| Exercise tasks |
1. The passage on aging names several principles of healthy and positive aging. List all of them.
2. Continue the passage on aging after its last sentence.

| Source document |
As we age, we also tend to let go those of those people who do not make us feel secure or supported. In a sense, we become emotionally wiser as we age.
7 More Advantages of Growing Old
- Anxiety attacks and depressive episodes happen less frequently. Older people feel fewer negative (as well as positive) emotions.
- With age, we also get more optimistic. With age, you also feel more contented with your life and better connected with others. Your bonds with people become deeper and more satisfying.
- Age comes with valuing time more.
- Older people choose more meaningful relationships. They are less impulsive in creating new contacts.
- They can see interpersonal problems from many points of view.
- They also become better advisers, honed by temperance and experience.
- People who are hundred years or older believe that negative feelings are better linked to more health and physical activity. This can be explained. They are more concerned with what negative effects will later arrive with any excess in the present. For example, they avoid too much of food, fun, activity, and even sad events, to jeopardize their health.
Positive Aging: How To Age Healthfully & Gracefully
What does positive ageing mean? In essence, the delaying or managing in a healthy way the undesirable effects of ageing is positive ageing. It’s about maintaining both a good physical and mental health into late years.
Positive ageing is making the sunset years of one’s life healthy, fruitful, and meaningful. Positive ageing is more about quality than quantity.
Positive ageing is a term used to describe the process of maintaining a positive attitude, feeling good about yourself, keeping fit and healthy, and engaging fully in life as you age. — Australian Psychological Society
7 Principles of Healthy & Positive Aging:
Here are 7 ways to help one age positively and healthfully:
- Keep A Positive Attitude
- Lower Your Stress Levels
- Maintain Social Connections
- Involve Yourself In Brain Activities
- Do Regular Exercise
- Eat Healthy Food
- Keep A Medical Diary
1. Keep A Positive Attitude
Keeping a positive and optimistic outlook towards events and people around you, and feeling positive about life itself, can help you get more out of your years. Positive attitude increases longevity. You can age positively by keeping a positive attitude.

| Material shown |
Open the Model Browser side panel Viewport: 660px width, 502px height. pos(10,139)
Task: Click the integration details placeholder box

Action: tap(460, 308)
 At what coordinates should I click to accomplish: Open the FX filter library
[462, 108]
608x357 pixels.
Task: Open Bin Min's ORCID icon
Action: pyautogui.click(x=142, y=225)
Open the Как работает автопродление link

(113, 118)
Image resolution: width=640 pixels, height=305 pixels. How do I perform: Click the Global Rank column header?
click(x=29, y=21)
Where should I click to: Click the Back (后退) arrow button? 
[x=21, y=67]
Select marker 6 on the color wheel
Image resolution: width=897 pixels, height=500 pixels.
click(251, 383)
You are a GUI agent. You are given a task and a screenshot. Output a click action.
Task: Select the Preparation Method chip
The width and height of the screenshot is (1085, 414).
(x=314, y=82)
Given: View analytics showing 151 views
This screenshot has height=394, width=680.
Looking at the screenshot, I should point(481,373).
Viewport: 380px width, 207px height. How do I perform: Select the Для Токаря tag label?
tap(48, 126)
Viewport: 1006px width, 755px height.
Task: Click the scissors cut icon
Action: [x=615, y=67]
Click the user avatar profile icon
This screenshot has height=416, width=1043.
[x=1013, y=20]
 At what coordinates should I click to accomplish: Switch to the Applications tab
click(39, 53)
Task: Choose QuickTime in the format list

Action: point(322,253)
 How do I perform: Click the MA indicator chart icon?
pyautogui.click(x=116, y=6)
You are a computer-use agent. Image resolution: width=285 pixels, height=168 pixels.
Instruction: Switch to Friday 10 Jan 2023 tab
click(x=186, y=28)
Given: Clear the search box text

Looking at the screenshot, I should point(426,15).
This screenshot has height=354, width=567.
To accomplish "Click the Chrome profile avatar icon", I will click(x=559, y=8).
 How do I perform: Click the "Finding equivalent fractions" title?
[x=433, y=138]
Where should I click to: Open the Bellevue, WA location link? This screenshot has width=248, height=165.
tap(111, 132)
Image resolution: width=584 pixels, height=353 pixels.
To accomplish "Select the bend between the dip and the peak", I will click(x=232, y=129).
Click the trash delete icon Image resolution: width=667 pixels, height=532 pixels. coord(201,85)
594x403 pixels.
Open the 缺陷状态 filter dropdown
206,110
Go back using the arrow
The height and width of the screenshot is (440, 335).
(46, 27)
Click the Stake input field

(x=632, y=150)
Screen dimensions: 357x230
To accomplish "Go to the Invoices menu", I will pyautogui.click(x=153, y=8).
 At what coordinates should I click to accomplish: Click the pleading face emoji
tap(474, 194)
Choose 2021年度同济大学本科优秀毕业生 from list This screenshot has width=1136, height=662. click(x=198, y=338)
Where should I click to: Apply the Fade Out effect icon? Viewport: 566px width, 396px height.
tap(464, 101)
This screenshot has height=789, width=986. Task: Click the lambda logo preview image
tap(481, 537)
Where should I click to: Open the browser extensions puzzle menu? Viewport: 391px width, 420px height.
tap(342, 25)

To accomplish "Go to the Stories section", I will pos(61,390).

| Per-task outputs |
1.
- Keep A Positive Attitude
- Lower Your Stress Levels
- Maintain Social Connections
- Involve Yourself In Brain Activities
- Do Regular Exercise
- Eat Healthy Food
- Keep A Medical Diary

2.
Engage with life and maintain activities that are more meaningful to you. Discover the meaning of your life if you haven’t already. This also helps to have a far more enjoyable quality of life.
•» Stay focused on the positives of life.
2. Lower Your Stress Levels
High levels of stress can cause damage to your psychological and physical self. Stress also pulls down your immunity, and makes you more prone to illnesses.
Create environments where you can feel safe, stay in control, and make choices. Take care of your money and finances — as the lack of it can be a toxic source of stress.
Accept your boundaries; do not take up any bit more than you can handle. And don’t worry your head off — let life happen.
•» Keep yourself as much free from stress as possible. Practice mindfulness.
3. Maintain Social Connections
Maintain your contacts with others by joining clubs or going to places where those of your age gather, as parks for morning or evening walks.
Keep in touch with your family and people who care about you.
Build meaningful relationships that nurture you. Also, remember to respect others’ choices and do not step on their toes.
•» Don’t let go of your social connections. Do not isolate yourself.
4. Involve Yourself In Brain Activities
Carrying out tasks that give your brain a workout are important to keep your thinking sharp. It can as simple as reading books or listening to audiobooks, solving a crossword or sudoku, learning new skills as origami or playing chess.
Always believe and practice you can keep learning and remembering, whatever your age. Our brains are able to reshape according to demands on it — this is called neuroplasticity.
•» Keep your brain alert, active, and flexible.
5. Do Regular Exercise
Physical exercise is a proven way to increase your productivity and health in your golden years.
Exercise keeps your mind active and fresh, increases your mobility and balance, brings a more optimistic outlook towards life, and, of course, reduces the risks of several illnesses.
Strength training can help maintain muscle mass, which can then delay care dependency and reverse frailty.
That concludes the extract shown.